Regularizing the applicant’s
status
[28]
Since the
early 2000s, the Algerian authorities introduced procedures to regularize the
status of young men who dodge military service. In this regard, the Board referred
to Exhibit DZA43563.FE (Decision at page 4, paragraph 10).
[29]
Mr.
Moualek said he was completely unaware of the existence of such measures to
regularize the situation of young men who had not complied with the law in this
area.
[30]
As indicated,
this ignorance is curious in that the refugee claim is founded on a desire to
avoid military service. Certainly, it can be expected that a person would have at
least some knowledge of the context regarding which he or she is claiming protection
from Canada (Decision at page 4, paragraph 10).
[31]
In its
reasons, the Board referred to the possibility of regularization for draft
dodgers who did not complete their military service. This policy has existed
for several years, as indicated in the answer to information request DZA43563.FE
of May 25, 2005, cited at paragraph 9 of the decision.
[32]
It appears
that this regularization movement is ongoing. Even though this matter was
discussed at length during the hearing, Mr. Moualek did not demonstrate that
the regularization movement ended after 2005 in Algeria.
[33]
Mr.
Moualek claims that the Board allegedly used one or more documents that were
not in evidence to come to the conclusion that regularization measures
continued in 2007 and 2008.
[34]
What is
apparent in the decision, at paragraph 9, is that regularization measures have
been in place since the beginning of the 2000s in Algeria (Exhibit DZA43563.FE of
the package on Algeria) and that the Board member
knew that these measures have been ongoing, having heard cases involving
Algerian refugee claimants for several years. Moreover, Mr. Moualek did not
deny that the regularization procedure for draft dodgers is ongoing.
[35]
Moreover, the
Board noted that the Algerian authorities cannot take all eighteen-year-old men
who must enlist in the army. The intake capacity is around 75,000 people a year
while several hundred thousand Algerian men turn eighteen every year.
[36]
Added to
this is the willingness of the Algerian government and President Bouteflika to
have a professional army rather than an army of young conscripts; these individuals
evidently are not necessarily interested in going into combat in the security
forces.
[37]
The Board
noted that Mr. Moualek is almost twenty-three and has been of age to do his
military service for five years. He never enlisted in the army, was never called
up by the army, never sought to regularize his status with the army and had no
difficulty in obtaining a passport two years after turning eighteen. In view of
these facts, the Board found that Mr. Moualek would not be subjected to
enforcement of the national service law.
Fear of terrorists
[38]
Mr.
Moualek said that he feared terrorists who, according to him, attack young men
called up to serve in the army. More precisely, he feared being killed in a
confrontation (Decision at page 5, paragraph 12).
[39]
For its
part, the Board acknowledged in Mr. Moualek’s testimony that terrorists try to
commit acts in places where there are large numbers of Algerian citizens. Moreover,
Mr. Moualek cited markets, the post office and roads as likely places for terrorist
activity.
[40]
The Board
found that the situation described by Mr. Moualek could arise anywhere in the
country and that this situation is generalized in the entire country of Algeria. Thus, the fear raised by Mr.

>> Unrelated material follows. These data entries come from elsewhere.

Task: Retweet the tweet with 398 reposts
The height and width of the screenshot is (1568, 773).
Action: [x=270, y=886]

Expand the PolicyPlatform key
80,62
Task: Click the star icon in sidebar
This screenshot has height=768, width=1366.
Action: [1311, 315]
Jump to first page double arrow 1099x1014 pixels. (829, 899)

Moualek does not give rise to the granting of protection under sections 96 and
97 of the IRPA.
Subjective fear of the
applicant
[41]
Mr.
Moualek first indicated, at the beginning of the hearing, that he had made the
decision to leave Algeria in September 2005. Confronted
with the fact that he had obtained his Algerian passport seven months earlier,
in February 2005, Mr. Moualek indicated that he had been thinking of leaving
since the end of 2004 (RP at page 35).
[42]
The Board noted
that even though Mr. Moualek had wanted to leave his country for several years,
he did not think it was appropriate to claim refugee protection upon his
arrival in Canada on September 21, 2006. Instead,
it was twenty-one days later, on October 12, 2006, that he sought protection
from the Canadian authorities.
[43]
When asked
to explain this delay, Mr. Moualek indicated that he had needed time to rest, get
his bearings and find his place in Canada
(RP at page 36).
[44]
At paragraph
18 of his memorandum, Mr. Moualek indicates that this finding is not consistent
with his testimony and cites an excerpt of the hearing found at page 37 of his
record.
[45]
The Court
is of the opinion that this question was given a specific answer at page 36 of
the record and the Board’s factual finding is reasonable and based on the
evidence:
SH: [translation] Mr. Moualek, please, I have
not yet asked any questions! So, about three weeks after your arrival in Canada. Why the three-week delay?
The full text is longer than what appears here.